65

Sunday 13 August

09.00–10.00


Ordinarily on a Sunday, the Brighton and Hove City Mortuary would be as silent as — the grave, Cleo Morey thought. But at 9.30 a.m. today it was a hive of activity. Since its expansion, the postmortem room consisted of two separate spaces divided by an arch, with a separate isolation room, where Florentina Shima had lain overnight.

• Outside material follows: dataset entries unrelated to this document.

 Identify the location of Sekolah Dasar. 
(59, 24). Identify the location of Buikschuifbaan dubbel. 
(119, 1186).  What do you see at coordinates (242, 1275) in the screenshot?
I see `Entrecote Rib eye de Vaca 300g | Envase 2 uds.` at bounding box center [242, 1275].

Inside the isolation room now, Cleo stood with her assistant, Darren Wallace, dressed like everyone present in white boots, green scrubs, gloves, a surgical cloth hat and gauze mask. Crime Scene Photographer James Gartrell was in the room as well, meticulously videoing every stage of the postmortem being carried out by the Home Office pathologist. Outside the door stood Coroner’s Officer Michelle Websdale and DI Nigel ‘Joey’ Roissetter, from Surrey, who had been appointed the SIO on this suspicious death.

When this PM was finished, another Home Office postmortem, on the human remains recovered from the crusher site, would be carried out. But at the moment, Cleo had been told, a search was continuing there for further body parts, especially for the head and other limbs which were currently absent.

On a metal tray above Florentina Shima’s body, Theobald was carefully dissecting her brain. Her sternum had been removed and placed across her pubis. Her breasts and stomach, either side of the incision down her midriff, were clamped back, exposing her ribcage and intestines coiled beneath. On the wall in front was a chart for listing the weights of the brain, lungs, heart, liver, kidneys and spleen of each cadaver examined here.

Over the course of the next hour her brain was weighed, then placed in a white plastic bag, ready to be put inside her ribcage when Theobald was finished, so that when her body was finally released to an undertaker, she would be buried or cremated with all her organs.

Some while later, after dissecting her heart, lungs, liver and kidneys, occasionally bagging tiny samples for laboratory analysis, and taking blood, urine and vitreous samples for toxicology testing, he moved on to her intestines. After the first incision, Theobald made a rare comment.

‘Oh dear!’

Cleo moved closer, and watched him pull out, to her horror, something with the size and appearance of a chipolata sausage. He made a wider incision, which revealed more of the same. One was split open, spilling out a white powder, much of which had evidently been absorbed into the dead young woman’s body.

Condoms. Each containing a package of a drug. By the time Theobald had finished, Cleo had counted forty-nine. The Exhibits Officer present logged and secured them.

It appeared the initial suspicions had been correct, and that poor Florentina Shima was a drugs mule. Duped by someone totally unscrupulous into swallowing what was probably hundreds of thousands of pounds’ worth, street value, of a drug — heroin or some variety of cocaine, Cleo judged from the colour. The one that had burst had, it would appear, given her a massive and fatal overdose.

Cleo had seen a similar thing, a couple of times before. Doing this job, she saw so much. She had to comfort so many people whose loved ones had been brought in here. Husbands, mothers, fathers, son, daughters, partners who had gone out to work in the morning and died in a car crash. Or had suddenly dropped dead from an aneurism. Or who had been stabbed to death in a pub fight. The last time a body had affected her so much was the Christmas before last. A sixteen-year-old had gone out on his moped to get a pizza for himself and his girlfriend, four days before Christmas. A van had made a sudden U-turn in front of him. She kept looking at him and thinking about what a terrible time this Christmas would be for his girlfriend and family. How crap death so often was for people.

She felt that now, staring down at this beautiful teenager who just the day before had had her whole life in front of her. The victim of some unscrupulous shitbag who had somehow conned her into this, with assurances of a large reward, perhaps a new life.

Who are you? What made you do this? How desperate were you to take this risk? What is your story?

She turned away and hurried back to her office to get a tissue.